Output the records that follow, keeping every line exactly as it is.

=-=-=

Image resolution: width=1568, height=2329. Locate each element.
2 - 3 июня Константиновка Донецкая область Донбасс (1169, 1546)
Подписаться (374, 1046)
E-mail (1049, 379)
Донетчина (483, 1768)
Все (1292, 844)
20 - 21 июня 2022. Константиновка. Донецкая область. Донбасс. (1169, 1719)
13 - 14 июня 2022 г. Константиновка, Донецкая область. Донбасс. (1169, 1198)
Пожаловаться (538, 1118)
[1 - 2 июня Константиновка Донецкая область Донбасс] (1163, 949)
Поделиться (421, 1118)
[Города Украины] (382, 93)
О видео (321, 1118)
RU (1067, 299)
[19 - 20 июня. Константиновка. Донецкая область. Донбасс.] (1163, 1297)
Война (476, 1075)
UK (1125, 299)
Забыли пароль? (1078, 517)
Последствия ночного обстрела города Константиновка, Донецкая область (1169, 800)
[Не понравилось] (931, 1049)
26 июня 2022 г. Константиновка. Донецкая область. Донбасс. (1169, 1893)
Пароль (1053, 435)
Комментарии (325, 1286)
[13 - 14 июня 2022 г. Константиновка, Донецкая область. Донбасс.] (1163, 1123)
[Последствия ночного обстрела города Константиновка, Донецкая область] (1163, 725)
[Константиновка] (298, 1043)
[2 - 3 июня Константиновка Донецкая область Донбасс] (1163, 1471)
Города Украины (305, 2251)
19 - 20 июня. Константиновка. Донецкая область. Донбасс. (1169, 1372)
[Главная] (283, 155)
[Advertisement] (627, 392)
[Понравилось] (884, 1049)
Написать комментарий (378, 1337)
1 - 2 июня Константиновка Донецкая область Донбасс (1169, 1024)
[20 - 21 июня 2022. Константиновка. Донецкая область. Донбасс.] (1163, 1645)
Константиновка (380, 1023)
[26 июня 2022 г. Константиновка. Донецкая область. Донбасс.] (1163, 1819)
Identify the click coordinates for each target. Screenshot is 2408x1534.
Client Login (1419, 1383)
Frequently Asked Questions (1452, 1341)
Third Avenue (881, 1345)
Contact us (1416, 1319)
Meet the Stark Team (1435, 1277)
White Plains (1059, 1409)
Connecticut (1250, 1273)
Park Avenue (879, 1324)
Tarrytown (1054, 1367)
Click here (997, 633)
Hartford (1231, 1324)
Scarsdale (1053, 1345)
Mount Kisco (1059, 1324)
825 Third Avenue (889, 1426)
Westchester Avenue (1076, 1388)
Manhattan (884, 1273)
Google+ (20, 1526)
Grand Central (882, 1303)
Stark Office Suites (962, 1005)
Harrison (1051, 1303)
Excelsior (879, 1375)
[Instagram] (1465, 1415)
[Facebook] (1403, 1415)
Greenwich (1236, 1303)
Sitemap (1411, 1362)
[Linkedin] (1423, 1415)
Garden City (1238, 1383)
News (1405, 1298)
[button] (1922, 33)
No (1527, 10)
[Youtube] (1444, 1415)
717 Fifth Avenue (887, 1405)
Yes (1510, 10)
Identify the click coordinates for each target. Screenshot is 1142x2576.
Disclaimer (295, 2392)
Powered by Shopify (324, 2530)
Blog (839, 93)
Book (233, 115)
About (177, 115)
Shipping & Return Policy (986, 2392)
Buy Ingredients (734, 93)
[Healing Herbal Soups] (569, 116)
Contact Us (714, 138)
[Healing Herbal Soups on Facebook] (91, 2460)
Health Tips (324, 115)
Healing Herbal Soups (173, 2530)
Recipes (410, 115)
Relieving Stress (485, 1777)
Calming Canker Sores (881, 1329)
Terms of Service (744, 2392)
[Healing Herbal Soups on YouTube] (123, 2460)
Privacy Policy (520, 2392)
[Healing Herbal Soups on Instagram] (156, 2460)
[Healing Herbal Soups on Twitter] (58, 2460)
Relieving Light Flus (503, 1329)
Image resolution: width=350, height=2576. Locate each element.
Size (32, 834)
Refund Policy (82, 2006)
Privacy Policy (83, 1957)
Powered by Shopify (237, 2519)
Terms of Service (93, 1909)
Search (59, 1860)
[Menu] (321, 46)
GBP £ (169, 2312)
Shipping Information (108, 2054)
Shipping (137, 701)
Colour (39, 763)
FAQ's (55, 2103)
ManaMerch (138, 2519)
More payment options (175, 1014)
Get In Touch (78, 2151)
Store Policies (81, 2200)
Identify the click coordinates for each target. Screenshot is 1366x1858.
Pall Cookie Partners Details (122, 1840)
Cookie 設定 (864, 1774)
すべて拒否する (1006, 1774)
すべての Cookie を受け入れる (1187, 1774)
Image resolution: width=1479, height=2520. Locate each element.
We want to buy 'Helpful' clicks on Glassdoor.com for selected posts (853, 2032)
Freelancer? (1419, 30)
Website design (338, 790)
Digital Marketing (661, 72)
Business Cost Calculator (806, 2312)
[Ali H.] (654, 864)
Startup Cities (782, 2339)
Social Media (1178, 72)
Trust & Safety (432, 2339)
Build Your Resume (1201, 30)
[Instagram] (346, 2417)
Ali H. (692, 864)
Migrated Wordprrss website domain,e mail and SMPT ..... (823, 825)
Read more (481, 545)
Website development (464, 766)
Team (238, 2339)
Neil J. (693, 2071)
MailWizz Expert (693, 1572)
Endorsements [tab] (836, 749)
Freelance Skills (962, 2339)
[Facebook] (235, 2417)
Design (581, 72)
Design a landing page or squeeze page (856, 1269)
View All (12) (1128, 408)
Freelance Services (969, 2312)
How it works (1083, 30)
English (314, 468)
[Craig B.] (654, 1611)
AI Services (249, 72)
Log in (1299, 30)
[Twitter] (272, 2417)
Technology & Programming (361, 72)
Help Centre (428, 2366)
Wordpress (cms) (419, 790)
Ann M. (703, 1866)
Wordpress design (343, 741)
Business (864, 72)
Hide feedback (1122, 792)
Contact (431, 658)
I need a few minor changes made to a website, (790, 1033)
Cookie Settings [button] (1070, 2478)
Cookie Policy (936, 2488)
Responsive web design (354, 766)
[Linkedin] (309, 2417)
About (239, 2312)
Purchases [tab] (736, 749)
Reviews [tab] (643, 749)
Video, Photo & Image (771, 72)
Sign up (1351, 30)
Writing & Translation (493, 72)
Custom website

=-=-=

- [Result for this task]
Image resolution: width=1568, height=2329. Locate each element.
2 - 3 июня Константиновка Донецкая область Донбасс (1169, 1546)
Подписаться (374, 1046)
E-mail (1049, 379)
Донетчина (483, 1768)
Все (1292, 844)
20 - 21 июня 2022. Константиновка. Донецкая область. Донбасс. (1169, 1719)
13 - 14 июня 2022 г. Константиновка, Донецкая область. Донбасс. (1169, 1198)
Пожаловаться (538, 1118)
[1 - 2 июня Константиновка Донецкая область Донбасс] (1163, 949)
Поделиться (421, 1118)
[Города Украины] (382, 93)
О видео (321, 1118)
RU (1067, 299)
[19 - 20 июня. Константиновка. Донецкая область. Донбасс.] (1163, 1297)
Война (476, 1075)
UK (1125, 299)
Забыли пароль? (1078, 517)
Последствия ночного обстрела города Константиновка, Донецкая область (1169, 800)
[Не понравилось] (931, 1049)
26 июня 2022 г. Константиновка. Донецкая область. Донбасс. (1169, 1893)
Пароль (1053, 435)
Комментарии (325, 1286)
[13 - 14 июня 2022 г. Константиновка, Донецкая область. Донбасс.] (1163, 1123)
[Последствия ночного обстрела города Константиновка, Донецкая область] (1163, 725)
[Константиновка] (298, 1043)
[2 - 3 июня Константиновка Донецкая область Донбасс] (1163, 1471)
Города Украины (305, 2251)
19 - 20 июня. Константиновка. Донецкая область. Донбасс. (1169, 1372)
[Главная] (283, 155)
[Advertisement] (627, 392)
[Понравилось] (884, 1049)
Написать комментарий (378, 1337)
1 - 2 июня Константиновка Донецкая область Донбасс (1169, 1024)
[20 - 21 июня 2022. Константиновка. Донецкая область. Донбасс.] (1163, 1645)
Константиновка (380, 1023)
[26 июня 2022 г. Константиновка. Донецкая область. Донбасс.] (1163, 1819)
Identify the click coordinates for each target. Screenshot is 2408x1534.
Client Login (1419, 1383)
Frequently Asked Questions (1452, 1341)
Third Avenue (881, 1345)
Contact us (1416, 1319)
Meet the Stark Team (1435, 1277)
White Plains (1059, 1409)
Connecticut (1250, 1273)
Park Avenue (879, 1324)
Tarrytown (1054, 1367)
Click here (997, 633)
Hartford (1231, 1324)
Scarsdale (1053, 1345)
Mount Kisco (1059, 1324)
825 Third Avenue (889, 1426)
Westchester Avenue (1076, 1388)
Manhattan (884, 1273)
Google+ (20, 1526)
Grand Central (882, 1303)
Stark Office Suites (962, 1005)
Harrison (1051, 1303)
Excelsior (879, 1375)
[Instagram] (1465, 1415)
[Facebook] (1403, 1415)
Greenwich (1236, 1303)
Sitemap (1411, 1362)
[Linkedin] (1423, 1415)
Garden City (1238, 1383)
News (1405, 1298)
[button] (1922, 33)
No (1527, 10)
[Youtube] (1444, 1415)
717 Fifth Avenue (887, 1405)
Yes (1510, 10)
Identify the click coordinates for each target. Screenshot is 1142x2576.
Disclaimer (295, 2392)
Powered by Shopify (324, 2530)
Blog (839, 93)
Book (233, 115)
About (177, 115)
Shipping & Return Policy (986, 2392)
Buy Ingredients (734, 93)
[Healing Herbal Soups] (569, 116)
Contact Us (714, 138)
[Healing Herbal Soups on Facebook] (91, 2460)
Health Tips (324, 115)
Healing Herbal Soups (173, 2530)
Recipes (410, 115)
Relieving Stress (485, 1777)
Calming Canker Sores (881, 1329)
Terms of Service (744, 2392)
[Healing Herbal Soups on YouTube] (123, 2460)
Privacy Policy (520, 2392)
[Healing Herbal Soups on Instagram] (156, 2460)
[Healing Herbal Soups on Twitter] (58, 2460)
Relieving Light Flus (503, 1329)
Image resolution: width=350, height=2576. Locate each element.
Size (32, 834)
Refund Policy (82, 2006)
Privacy Policy (83, 1957)
Powered by Shopify (237, 2519)
Terms of Service (93, 1909)
Search (59, 1860)
[Menu] (321, 46)
GBP £ (169, 2312)
Shipping Information (108, 2054)
Shipping (137, 701)
Colour (39, 763)
FAQ's (55, 2103)
ManaMerch (138, 2519)
More payment options (175, 1014)
Get In Touch (78, 2151)
Store Policies (81, 2200)
Identify the click coordinates for each target. Screenshot is 1366x1858.
Pall Cookie Partners Details (122, 1840)
Cookie 設定 (864, 1774)
すべて拒否する (1006, 1774)
すべての Cookie を受け入れる (1187, 1774)
Image resolution: width=1479, height=2520. Locate each element.
We want to buy 'Helpful' clicks on Glassdoor.com for selected posts (853, 2032)
Freelancer? (1419, 30)
Website design (338, 790)
Digital Marketing (661, 72)
Business Cost Calculator (806, 2312)
[Ali H.] (654, 864)
Startup Cities (782, 2339)
Social Media (1178, 72)
Trust & Safety (432, 2339)
Build Your Resume (1201, 30)
[Instagram] (346, 2417)
Ali H. (692, 864)
Migrated Wordprrss website domain,e mail and SMPT ..... (823, 825)
Read more (481, 545)
Website development (464, 766)
Team (238, 2339)
Neil J. (693, 2071)
MailWizz Expert (693, 1572)
Endorsements [tab] (836, 749)
Freelance Skills (962, 2339)
[Facebook] (235, 2417)
Design (581, 72)
Design a landing page or squeeze page (856, 1269)
View All (12) (1128, 408)
Freelance Services (969, 2312)
How it works (1083, 30)
English (314, 468)
[Craig B.] (654, 1611)
AI Services (249, 72)
Log in (1299, 30)
[Twitter] (272, 2417)
Technology & Programming (361, 72)
Help Centre (428, 2366)
Wordpress (cms) (419, 790)
Ann M. (703, 1866)
Wordpress design (343, 741)
Business (864, 72)
Hide feedback (1122, 792)
Contact (431, 658)
I need a few minor changes made to a website, (790, 1033)
Cookie Settings [button] (1070, 2478)
Cookie Policy (936, 2488)
Responsive web design (354, 766)
[Linkedin] (309, 2417)
About (239, 2312)
Purchases [tab] (736, 749)
Reviews [tab] (643, 749)
Video, Photo & Image (771, 72)
Sign up (1351, 30)
Writing & Translation (493, 72)
Custom website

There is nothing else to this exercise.